UN General Assembly 2023: Island nations impacted by climate change come down heavily on rich countries 

Island nations enduring the worst part of climate change this week went up against rich nations at the United Nations General Assembly 2023, saying the failure by developed nations to act with urgency had jeopardised the survival of islands. 

Saint Lucia Prime Minister Philip Pierre told the UNGA on Friday that there were numerous among them, the little and marginalised islands, encompassed by rising seas and burned by increasing temperatures, who are starting to question the yearly parade of “flowery speeches and public pretence of brotherhood”, also called the U.N. annual General Assembly.

A few speakers at the week-long event cited U.N. Secretary-General Antonio Guterres, who in July forewarned that the period of global warming had finished and “the era of global boiling has arrived.”  

An apparent absence of earnestness by developed countries was a repetitive subject. Speakers underlined that an inability to adequately check greenhouse gas emissions had added to rising ocean levels, compromising islands and low-lying countries. 

The Prime Minister of Barbados Mia Mottley said the issue is that those whose actions are most needed might be so positive about their endurance that they “don’t act early enough for us”. 
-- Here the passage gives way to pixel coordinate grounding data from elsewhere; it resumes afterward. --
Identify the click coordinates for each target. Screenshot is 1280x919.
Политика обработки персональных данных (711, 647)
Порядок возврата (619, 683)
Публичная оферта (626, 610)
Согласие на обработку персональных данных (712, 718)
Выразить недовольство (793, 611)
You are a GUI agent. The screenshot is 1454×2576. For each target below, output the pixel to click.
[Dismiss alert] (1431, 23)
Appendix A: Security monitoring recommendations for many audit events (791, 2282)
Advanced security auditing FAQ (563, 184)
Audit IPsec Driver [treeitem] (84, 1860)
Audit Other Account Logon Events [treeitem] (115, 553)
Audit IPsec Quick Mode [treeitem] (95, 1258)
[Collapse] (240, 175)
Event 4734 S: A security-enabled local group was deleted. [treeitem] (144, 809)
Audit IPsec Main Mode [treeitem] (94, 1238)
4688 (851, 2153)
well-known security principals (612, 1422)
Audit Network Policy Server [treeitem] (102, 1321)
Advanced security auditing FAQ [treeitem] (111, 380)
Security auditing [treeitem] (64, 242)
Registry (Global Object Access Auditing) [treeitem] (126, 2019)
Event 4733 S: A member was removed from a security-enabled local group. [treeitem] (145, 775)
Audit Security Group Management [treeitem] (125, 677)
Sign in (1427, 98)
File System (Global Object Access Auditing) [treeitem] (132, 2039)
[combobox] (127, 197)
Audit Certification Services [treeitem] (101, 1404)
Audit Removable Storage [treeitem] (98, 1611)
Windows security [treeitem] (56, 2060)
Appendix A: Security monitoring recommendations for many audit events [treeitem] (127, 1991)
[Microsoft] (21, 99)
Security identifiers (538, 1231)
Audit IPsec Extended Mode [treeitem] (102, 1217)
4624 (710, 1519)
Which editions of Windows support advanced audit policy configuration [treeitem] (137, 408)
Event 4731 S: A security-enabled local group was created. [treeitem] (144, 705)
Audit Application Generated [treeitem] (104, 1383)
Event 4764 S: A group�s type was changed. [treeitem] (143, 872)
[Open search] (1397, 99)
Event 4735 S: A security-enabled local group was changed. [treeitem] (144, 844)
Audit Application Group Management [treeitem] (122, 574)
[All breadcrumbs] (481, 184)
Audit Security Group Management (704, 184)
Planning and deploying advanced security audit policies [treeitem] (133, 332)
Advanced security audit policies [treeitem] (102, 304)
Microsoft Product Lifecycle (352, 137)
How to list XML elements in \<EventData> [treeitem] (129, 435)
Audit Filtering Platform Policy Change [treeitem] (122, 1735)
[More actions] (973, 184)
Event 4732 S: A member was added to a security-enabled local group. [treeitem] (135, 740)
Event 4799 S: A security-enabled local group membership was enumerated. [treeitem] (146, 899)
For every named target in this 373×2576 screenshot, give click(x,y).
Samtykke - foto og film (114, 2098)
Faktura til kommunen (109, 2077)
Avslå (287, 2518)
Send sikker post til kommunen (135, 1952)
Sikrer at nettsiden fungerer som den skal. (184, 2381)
Under the 2015 Paris Agreement on climate change relief, nations planned to restrict the rise in worldwide temperatures to 1.5 degrees Celsius (2.7 degrees Fahrenheit), the brink researchers say would head off the most terrible effects of warming. 

To meet that objective, researchers say the world requires to cut down worldwide emissions by half by 2030, and to net-zero by 2050. 

Wesley Simina, leader of Micronesia, said on Thursday that sadly, the international community has not done sufficient work to get smaller nations and island countries on track to restrict the worldwide average temperature increase to 1.5 degrees Celsius. 

He added that people need to go through the news on any given day to see the proof of the climate crisis in decimating impacts all over the planet. 

Marshall Islands President David Kabua called for the foundation of a global funding facility to help little island and low-lying countries confronting natural disasters. 

Kabua said nations going to the U.N. COP28 climate summit starting in November should perceive that the world is neglecting to follow through on the Paris Agreement and settle on a guide to correct course, including doing away with fossil fuels

These difficulties may be inconvenient for enormous economies – however Kabua said he can guarantee the “climate impact’s already at our door”.

U.S. President Joe Biden will organise a second summit with heads of the Pacific Islands Forum at the White House on Monday, where climate will be on the agenda. The summit is essential for Washington’s endeavours to move forward commitment with a region where the U.S. is in a fight for influence with China.